Per-User Adapter Generation (Emerging)¶
The bottleneck has shifted from serving to adapter creation. Three approaches bypass traditional fine-tuning:
| Method | Time per User | Storage | Key Innovation |
|---|---|---|---|
| Doc-to-LoRA (Sakana AI) | <1s | ~50 MB | Perceiver hypernetwork, 83.5% of full-context quality |
| Profile-to-PEFT | 0.57s | ~50 MB | MLP hypernetwork from user embedding |
| Personalized Pieces | ~50 steps | 0.45 MB | Assemble from shared piece pool, no training |
Adapter Composition¶
Multiple LoRA adapters can be combined: weight merging (CAT/TIES/DARE), runtime stacking, or learned routing (MoLoRA). MoLoRA enables Qwen3-1.7B + 4 adapters to exceed Qwen3-8B.
Production Cases¶
- Convirza: 60+ adapters on Llama-3-8b, 10x cost reduction vs OpenAI
- Phonely: LoRA hot-swapping on Groq, 99.2% accuracy (surpassing GPT-4o)
- DoorDash: LoRA for domain models, but per-user personalization remains RAG-based
Hybrid Memory → Weight Pipeline¶
Full details: hybrid-memory-weight.research.md
Current State¶
No production system implements the full memory-to-weight pipeline. The closest analogs:
- Letta: Explicit roadmap for token-to-weight distillation. Shipped learning-sdk and skill learning (36.8% improvement)

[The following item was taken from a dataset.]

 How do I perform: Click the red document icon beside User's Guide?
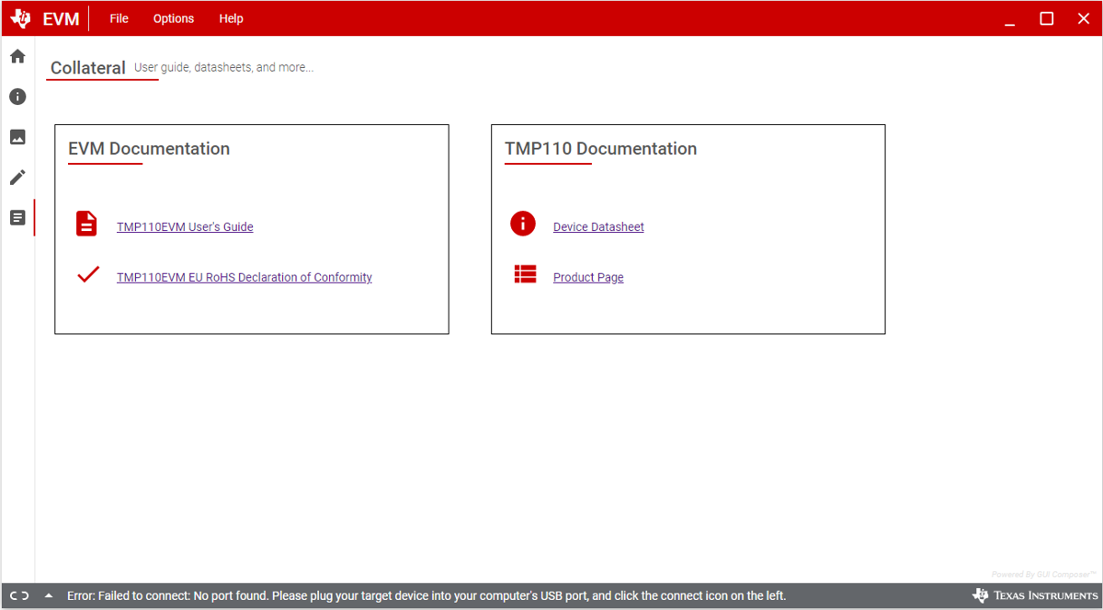(86, 224)
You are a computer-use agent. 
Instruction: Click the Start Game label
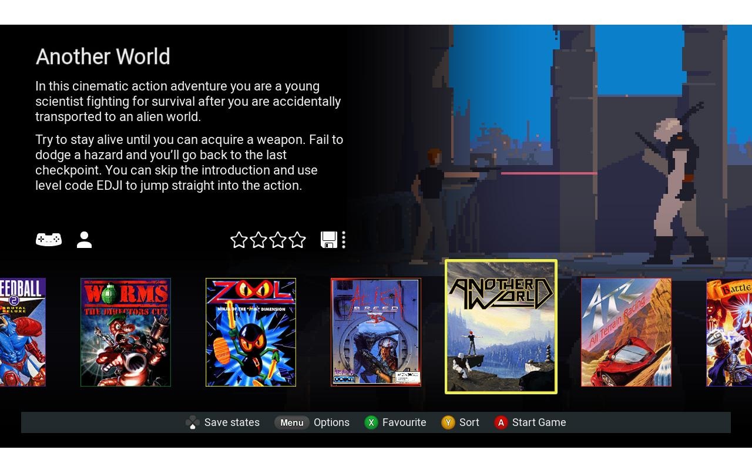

- Cursor: Memory-to-weight for retrieval layer (12.5% QA accuracy improvement), not LLM
- Google Gboard: Full federated loop, but small on-device models, not LLMs
Five Proposed Architectures¶
| Architecture | Source | Trigger | Forgetting Mitigation |
|---|---|---|---|
| Token-first distillation | Letta | Accumulated volume | Memory survives model upgrades |
| Instant injection | Doc-to-LoRA | Per-document (<1s) | N/A (additive, not destructive) |
| Continuous self-instruct | AWS | Scheduled (quarterly) | Human-in-the-loop review |
| Self-evolving agent | EvolveR/MemRL | Continuous (online/offline) | RL-based policy updates |
| Sparse memory fine-tuning | Jessy Lin et al. | Per-item or batched | 11% forgetting vs 89% full FT |
The Catastrophic Forgetting Breakthrough¶
Sparse memory fine-tuning (arxiv 2510.15103) reduces forgetting from 89% to 11% by updating only memory slots highly activated by new knowledge. Combined with the ICLR 2025 finding that much "forgetting" is actually alignment degradation (reversible with 50-100 samples), the memory-to-weight pipeline may be more viable than previously thought.
Emerging Consensus¶
The field converges on token-first, weight-second: store learning in token/memory space (auditable, portable, model-agnostic), distill into weights only for efficiency. Letta's position: "The weights are temporary; the learned context is what persists."
Open Questions¶
-
Does activation engineering scale to larger models? All results are on 7B-8B. Do persona vectors remain orthogonal at 70B+?
-
Can the three layers be combined? Memory (facts) + activation steering (personality) + LoRA (domain knowledge) + prompts (situation). No one has built a four-layer personalization stack.
-
When does distillation become worth it? If retrieval costs X per query and distillation costs Y per training run, at what query volume does memory-to-weight pay off?
-
Can Doc-to-LoRA handle personality, not just facts? Current results are on factual QA. Can hypernetworks generate personality adapters as effectively as DPO-based character training?
-
Is Letta's learning-sdk the first step toward the full pipeline? If they ship weight distillation, it would be the first complete memory-to-weight implementation.
-
Can sparse memory fine-tuning work with standard transformers? The 11% vs 89% result requires non-standard architecture with memory layers.